Depending on the trial, some participants consumed 300 to 22,400 milligrams (mg) of garlic powder per day, while other preparations ranged from 800 to 4,200 mg daily.

At the end of those trials, the researchers collected information on the participants’ blood levels to compare to their baseline levels.

The researchers conducting the current meta-analysis used all these data to see whether garlic consumption could improve metabolic markers.

The meta-analysis found a significant association between garlic intervention and improvement in different metabolic markers.

Garlic supplementation lowered fasting blood glucose levels, HbA1c, total cholesterol, and low-density lipoprotein cholesterol — also referred to as “bad cholesterol.”

Additionally, the garlic intervention increased high-density lipoprotein cholesterol levels, also known as “good cholesterol.”

“Elevated fasting blood glucose and HbA1c are characteristic of type 2 diabetes mellitus,” note the authors, highlighting the significance of these findings. The researchers also said that the longer the garlic intervention trial lasted, the more improvement participants saw in their fasting blood glucose, total cholesterol, and low-density lipoprotein cholesterol levels.

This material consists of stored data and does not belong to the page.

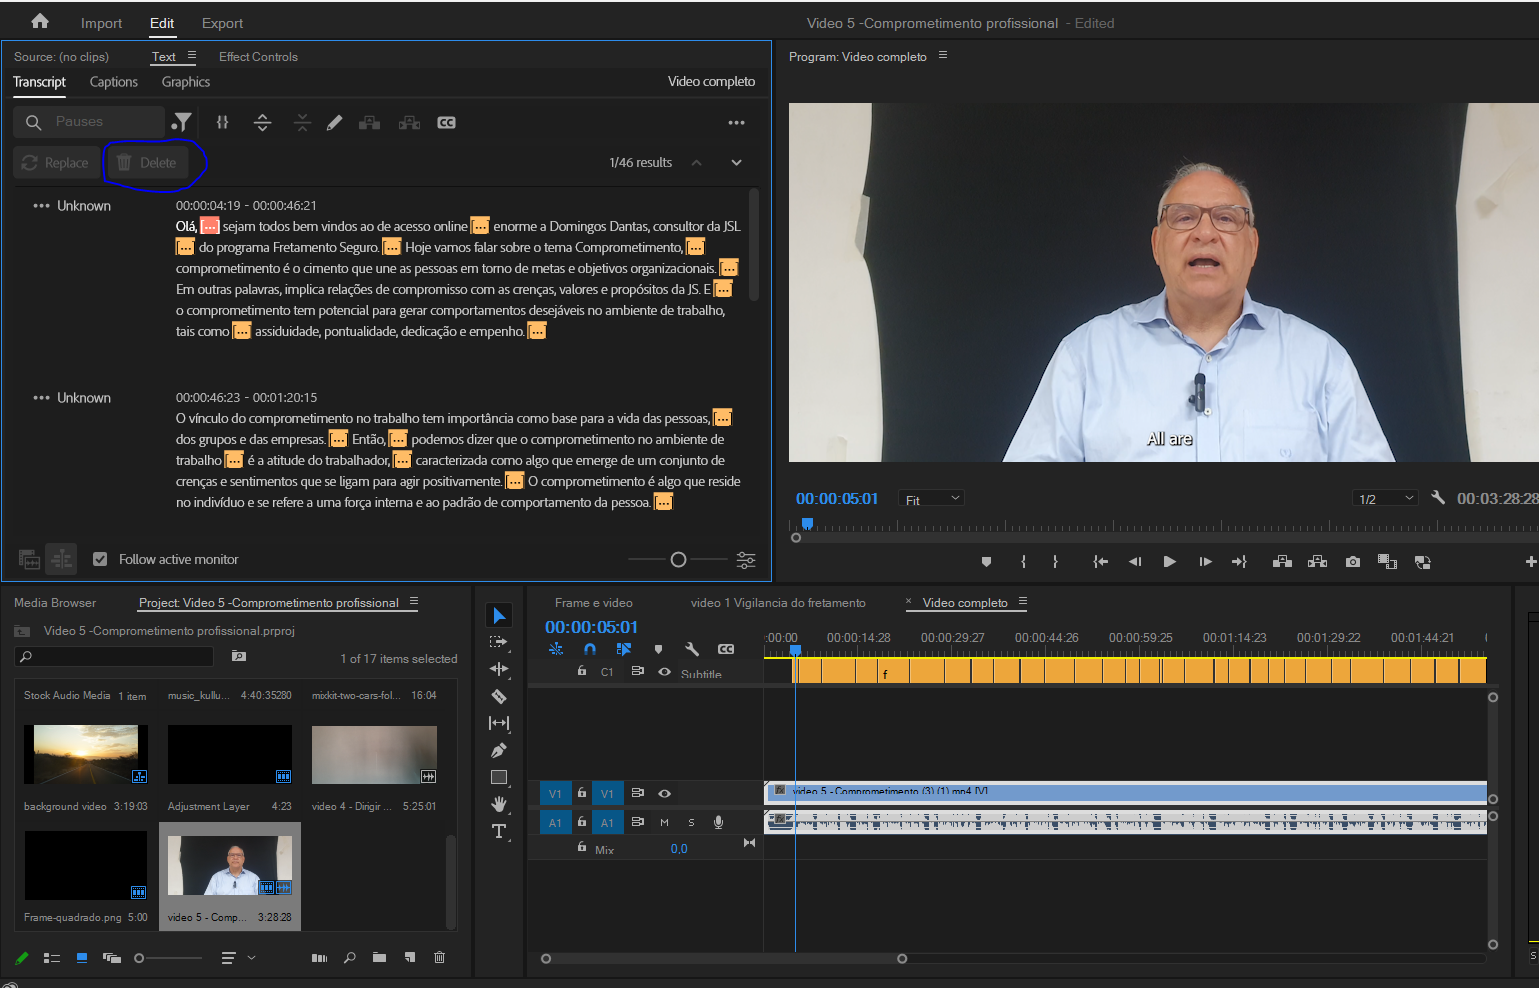This screenshot has height=988, width=1539.
Task: Uncheck the Follow active monitor checkbox
Action: point(100,558)
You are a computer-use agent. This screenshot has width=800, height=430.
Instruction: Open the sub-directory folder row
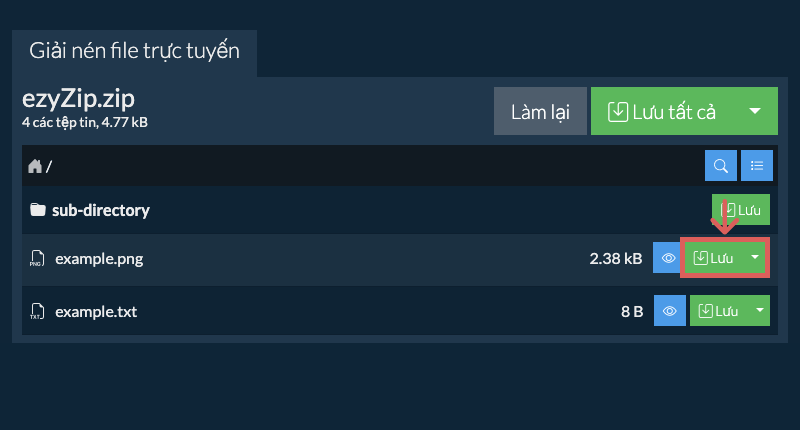click(x=101, y=210)
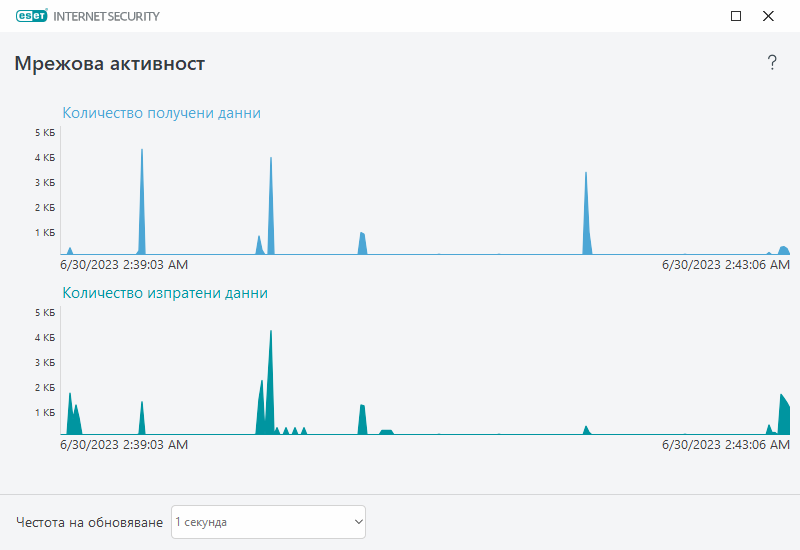Click the 2:43:06 AM timestamp under received chart

726,265
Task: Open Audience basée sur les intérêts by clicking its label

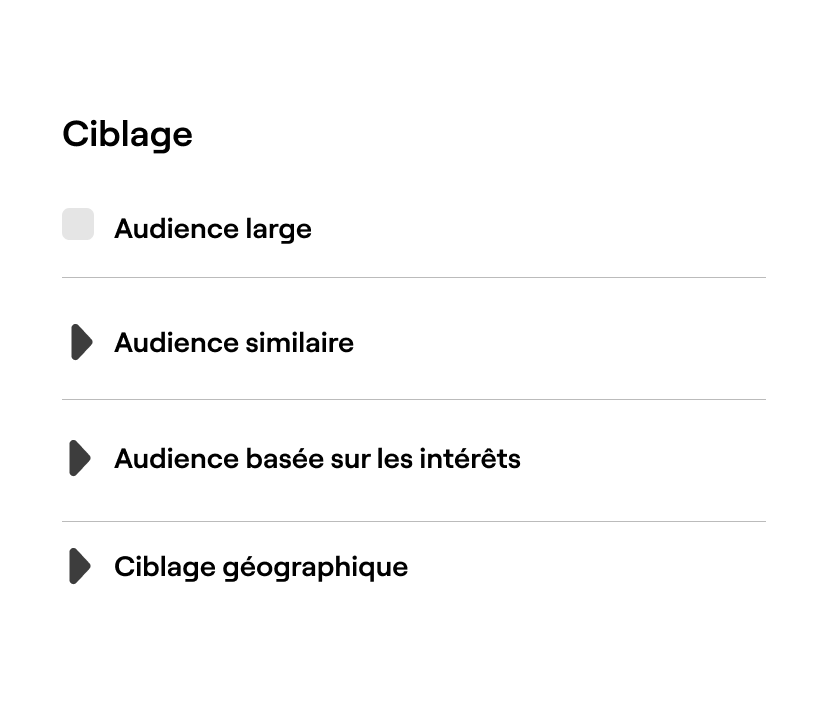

While the researchers found improvements in other blood markers, they did not find an impact on triglyceride levels.

The study findings show that garlic interventions may have the potential for use in either preventing or managing some cardiovascular and metabolic disorders.

“The intervention of garlic is beneficial to control blood glucose and blood lipids in humans,” write the authors.

Cheng-Han Chen, MD, a board-certified interventional cardiologist and medical director of the Structural Heart Program at MemorialCare Saddleback Medical Center in Laguna Hills, CA, discussed the research — in which he was not involved — with Medical News Today.

“This meta-analysis included many different trials that studied the effects of garlic,” said Chen. “However, these studies varied quite a bit in their designs, and thus do not allow us to pinpoint the exact active compounds that could be responsible for garlic’s beneficial effects.”

Chen further noted that experts believe “garlic has beneficial effects on blood sugar control and cholesterol levels through its sulfur-based compounds, such as allicin, alliin, and diallyl disulfide,” but that more research is necessary to learn exactly how it works.

“This study is unlikely to change our specific dietary recommendations, but it should be noted that garlic would be considered a nutritious and healthy addition to any diet,” he told us.

Edwin Bosa-Osorio, MD, a faculty member in the Family Medicine Program at the Brodes H. Hartley, Jr. Teaching Health Center at Community Health of South Florida, also spoke with MNT and discussed the study’s strengths and weaknesses. Bosa-Osorio was not involved in the current research either.

“While the findings are interesting and bear further study, this is not what we would call a ‘high-powered’ study given the low sample numbers and limited durations,” he explained.

Bosa-Osorio pointed out that many of the trials included in the study meta-analysis had a low participant level, saying that “[of]f those 22 studies, many had low sample sizes, the highest being below 200 persons studied, and others numbering only a hundred or so.”

He also did not foresee any changes to dietary recommendations in the near future:

“If these indications are truly valid, pending further studies, there could be an impact on dietary recommendations. But right now, when it comes to primary prevention for heart disease and type 2 diabetes, we already have proven very highly effective treatments and primary preventative methods.”